Rheinmetall, Gets

Rheinmetall Gets a €1.015 Billion Bundeswehr Order, But the Stock’s Troubles Go Deeper Than One Contract

28.05.2026 - 21:11:38 | boerse-global.de

Rheinmetall shares rose 3.2% on a €1.015B order for 2,000 military trucks, but stock down 20% YTD amid negative free cash flow and analyst divergence.

Rheinmetall Gets a €1.015 Billion Bundeswehr Order, But the Stock’s Troubles Go Deeper Than One Contract - Foto: über boerse-global.de
Rheinmetall Gets a €1.015 Billion Bundeswehr Order, But the Stock’s Troubles Go Deeper Than One Contract - Foto: über boerse-global.de

Germany’s largest defence contractor snapped a multi-month losing streak on Thursday after the Bundeswehr placed a €1.015 billion order for more than 2,000 unarmoured transport vehicles.
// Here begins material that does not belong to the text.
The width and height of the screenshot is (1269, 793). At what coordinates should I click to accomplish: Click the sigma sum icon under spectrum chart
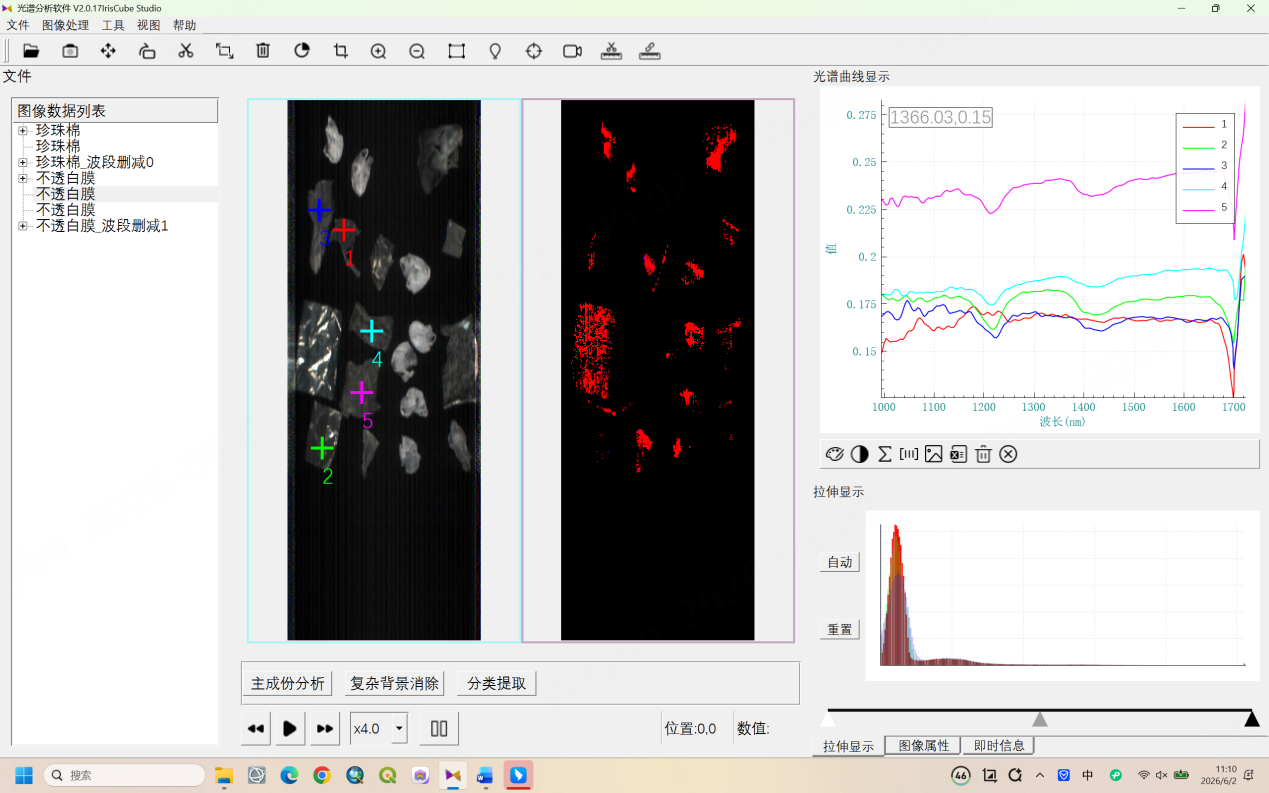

Shares climbed as much as 4.6% to €1,293 before settling at €1,275.40, a still-respectable gain of 3.2% on the day. Yet the rally only briefly masked a stock that has shed nearly a fifth of its value since January and remains deep below its 52-week highs.

The new order is the fourth call-off under a framework agreement signed in 2024 that covers up to 6,500 logistics vehicles. This tranche consists of roughly 1,000 Type 8x8 trucks with a 15-tonne payload and another 1,000 of the smaller 4×4 and 6×6 variants with payloads of 3.5 and 5 tonnes respectively. Manufacturing will be handled by the Rheinmetall MAN Military Vehicles subsidiary, with first deliveries beginning in the first half of 2026 and the bulk scheduled for completion by year-end. The contract will be booked in the second quarter of 2026.

The timing of the award was fortuitous. European defence stocks were already catching a bid after the US military conducted airstrikes on Iranian drone positions near the Strait of Hormuz, escalating tensions in the Middle East. Hensoldt added 3.3%, while Renk and TKMS surged up to 8.7% in mid-cap trading. Rheinmetall itself rose to the top of the DAX, which slipped 0.37% to 25,083.77 points on the geopolitical jitters.

Conflicting Signals from the Order Book and the Balance Sheet

Despite the headline-grabbing contract, the operational picture remains mixed. First-quarter revenue climbed 8% to nearly €1.94 billion and operating profit rose 17% to €224 million, but the order backlog is where the real story lies. At €73 billion as of 31 March, it is 31% higher than a year earlier, providing exceptional long-term visibility.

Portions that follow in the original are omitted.